Der Geschädigte genügt dabei seiner Darlegungslast zur Schadenshöhe regelmäßig bereits durch Vorlage einer Rechnung des von ihm in Anspruch genommenen Sachverständigen. Die tatsächliche Rechnungshöhe bildet bei der Schadensschätzung des Gerichts nach § 287 ZPO ein wesentliches Indiz für die Bestimmung des zur Herstellung erforderlichen Betrags (vgl. BGH, Urteil vom 22. Juli 2014 – VI ZR 357/13; Urteil vom 11.02.2014 – VI ZR 225/13; Urteil vom 15. Oktober 2013 – VI ZR 471/12). Die in Anspruch genommene Versicherung bzw. der Schädiger muss demnach Umstände vortragen, aus denen hervorgeht, dass für den Geschädigten von vorneherein erkennbar war, dass der von ihm ausgewählte Sachverständige Honorarsätze für seine Tätigkeit verlangt, die die in der Branche üblichen Preise deutlich übersteigen. Dies gilt sowohl hinsichtlich des Grundhonorars wie auch der Nebenkosten.
Sofern die Beklagte einzelne Posten der Nebenkostenrechnung als überhöht ansieht, kann dahinstehen, ob tatsächlich eine erhebliche Überhöhung gegeben ist. Die Beklagte trägt nämlich jedenfalls nicht vor, dass die Klägerin dies von vornherein hätte erkennen können. Es werden auch keine Anhaltspunkte dargelegt, die auf eine subjektive Kenntnis der Klägerin schließen lassen. Zu einer Recherche nach einem Sachverständigen mit einem günstigeren Honorarangebot war die Klägerin darüber hinaus gegenüber der Beklagten nicht verpflichtet.
Die Klageforderung ist in voller Höhe begründet und ergibt sich aus der Differenz zwischen dem Rechnungsbetrag des Sachverständigen und der durch die Versicherung der Beklagten geleisteten Zahlung.
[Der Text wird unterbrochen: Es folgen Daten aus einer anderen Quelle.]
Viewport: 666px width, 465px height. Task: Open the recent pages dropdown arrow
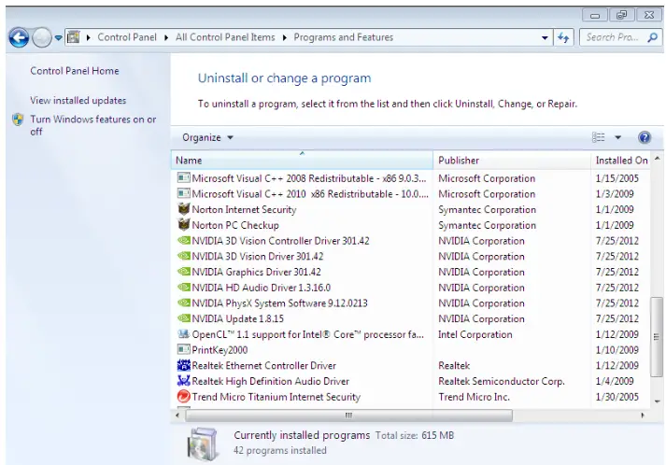59,37
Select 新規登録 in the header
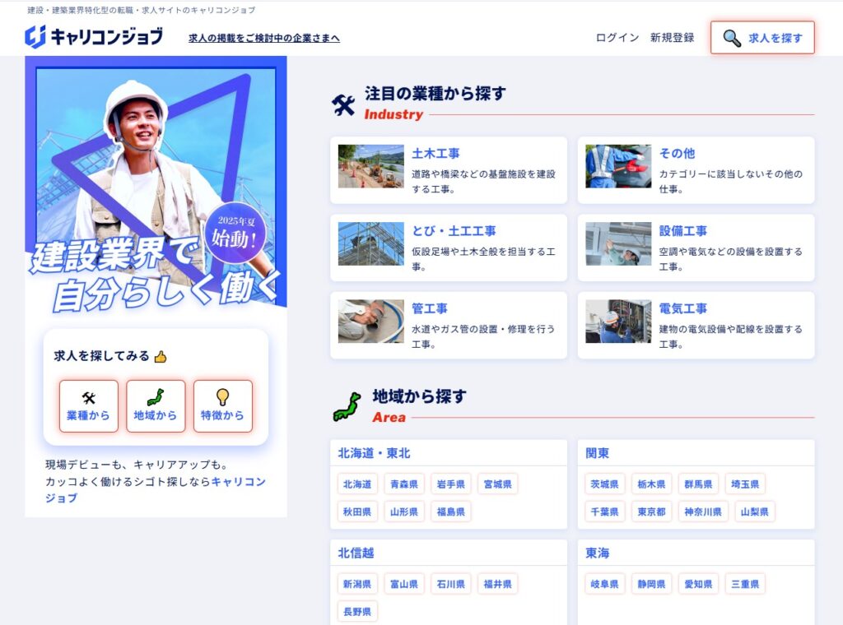843x625 pixels. pos(673,37)
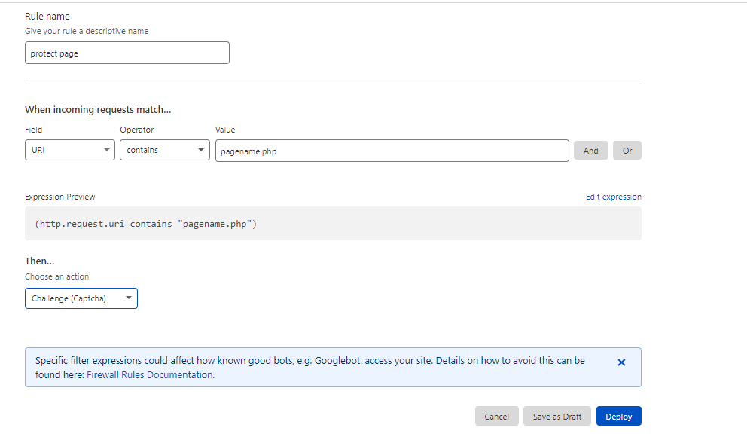
Task: Click the 'Give your rule a descriptive name' hint
Action: (87, 31)
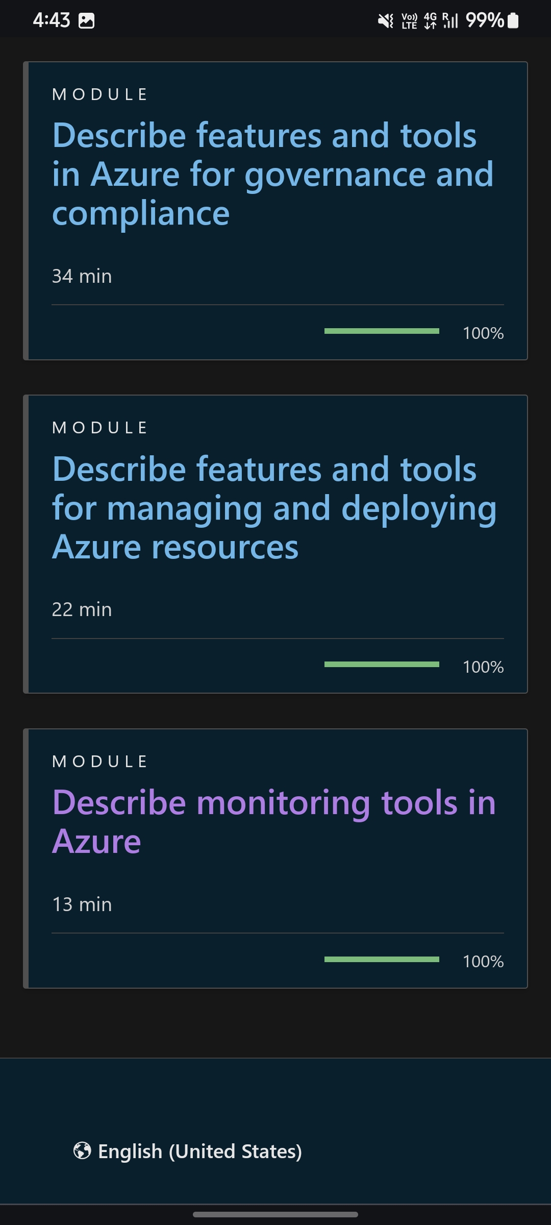Tap the 34 min duration text
Screen dimensions: 551x1225
[x=82, y=276]
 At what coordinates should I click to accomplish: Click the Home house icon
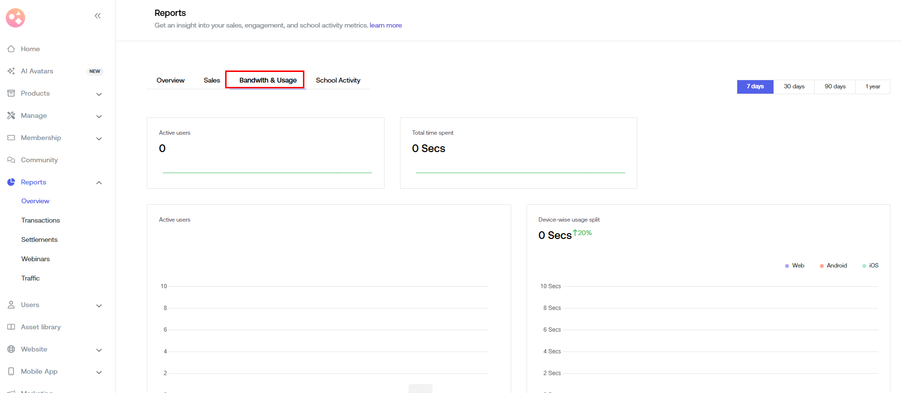tap(11, 49)
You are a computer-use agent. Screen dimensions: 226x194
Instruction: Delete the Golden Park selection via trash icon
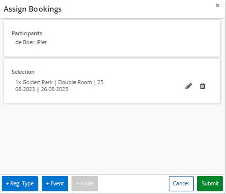[x=203, y=86]
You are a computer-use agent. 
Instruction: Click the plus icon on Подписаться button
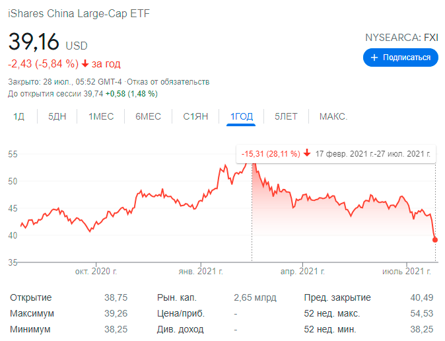(x=374, y=57)
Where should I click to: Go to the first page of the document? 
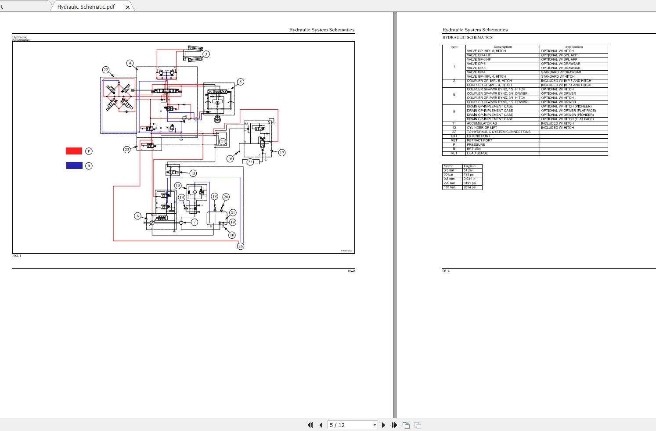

Aufgrund der Zahlungsverweigerung der Beklagten kommt es gemäß § 251 BGB nicht darauf an, ob der Kläger den begehrten Betrag bereits an den Sachverständigen verauslagt hat.
Der Zinsanspruch folgt aus §§ 288, 286 BGB.
Die Kostenentscheidung beruht auf § 91 Abs. 1 ZPO; die Entscheidung hinsichtlich der vorläufigen Vollstreckbarkeit erging gemäß §§ 708 Nr.11, 713 ZPO.